He paid it no mind and left her to contemplate the path to redemption.
By the time Carrington was escorted from Isaac’s home toward the vehicle that had been dispatched to take her back to the Stacks, all feelings of unease had vanished. The rest of the evening had been filled with more awkward but pleasant conversation and enough sweet rolls to make Carrington worry that someone was going to have to carry her up to her room.
She settled into the backseat of the transport vehicle and waited while a guard shut the door behind her and signaled to the driver that he was clear to proceed. The car moved forward smoothly and Carrington rested her head against the soft seat and closed her eyes.
“So, how was dinner?” a voice asked. It was familiar and came from the front passenger seat.
Carrington opened her eyes and saw Helms twisting around to face her, his smile bright as ever.
“Helms,” another familiar voice said from the driver’s seat. This voice held a firm layer of warning and Carrington knew immediately that Remko was driving. Her recently relieved heart jumped back into a frenzy. She looked up and caught his eyes in the rearview mirror. They were hard to read in the dim car light, and he looked away quickly.

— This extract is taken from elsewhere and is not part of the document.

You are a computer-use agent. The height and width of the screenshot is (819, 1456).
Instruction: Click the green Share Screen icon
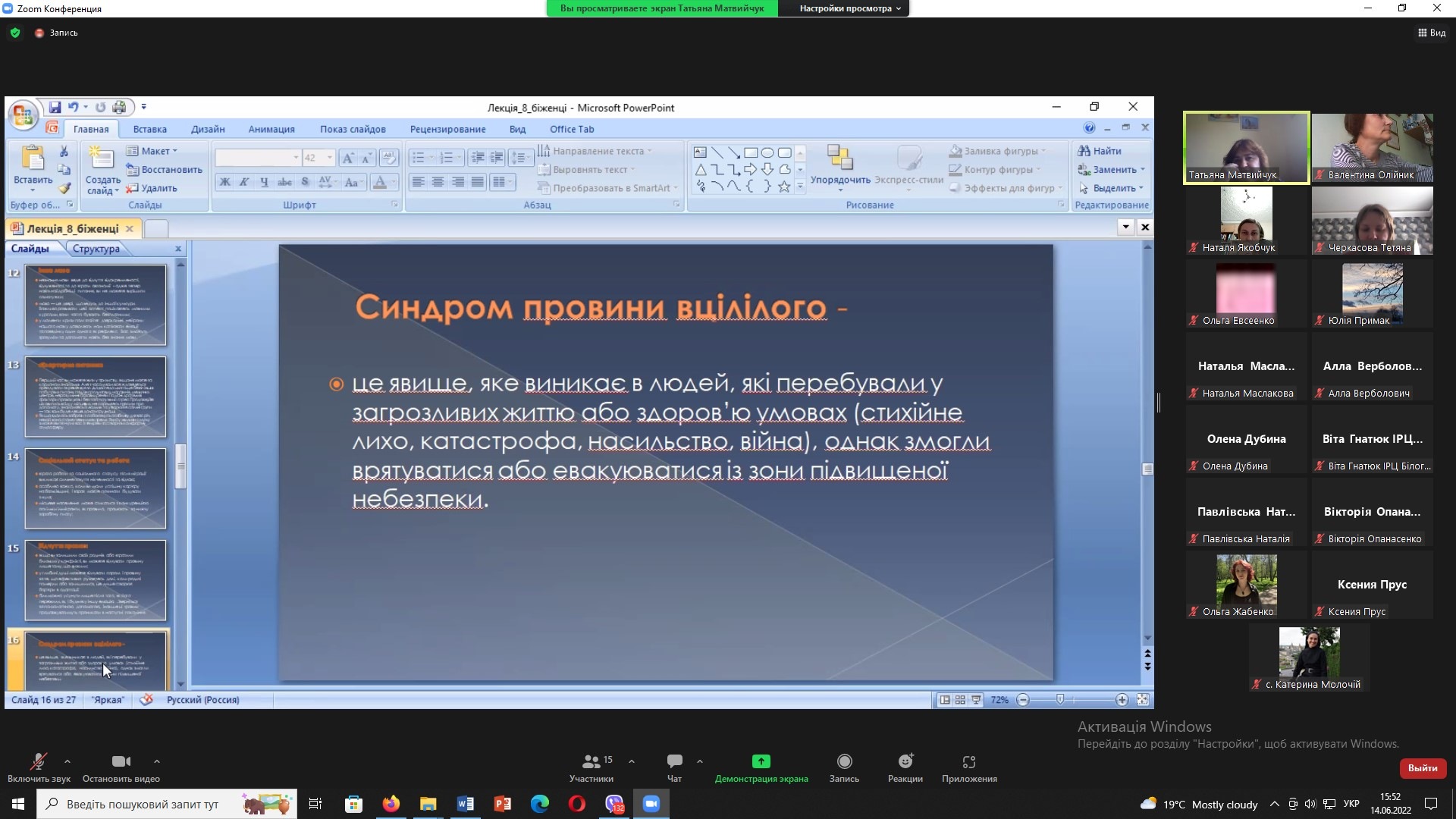tap(761, 761)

“What? Carrington and I go way back,” Helms said. He flashed his grin at her again and she wondered if Remko knew how the two of them had met. She figured bringing it up would only complicate the already-awkward atmosphere permeating the cramped quarters of the car.
Remko kept his head forward and didn’t look again into the mirror, though Carrington found herself wishing he would.
“Dinner was nice,” Carrington said.
Helms gave her an apologetic look. “Sounds like it could have gone better.”
She shook her head and smiled. “No, really, it was wonderful.”
“Interesting. I’ve always thought Authority Knight walked around like he had something shoved up his
—”
“Helms,” Remko cut him off.
Helms held up his hands in defense. “Sorry. Of course I mean no disrespect, miss.”
Carrington grinned in spite of herself and assured Helms, “None taken.”
Helms tipped his head toward Carrington while looking at Remko. “See, no harm done.” He turned to face forward and propped one boot up toward the glass shield covering the front of the vehicle. “It’s just a strange situation, getting a second chance to be chosen. Clearly you’re a special girl.” He gave Remko a sly glance as the last words popped out of his mouth and Carrington peeked to see how Remko would react. He didn’t.
“It
is
very unusual. I am extremely fortunate to be chosen,” Carrington said.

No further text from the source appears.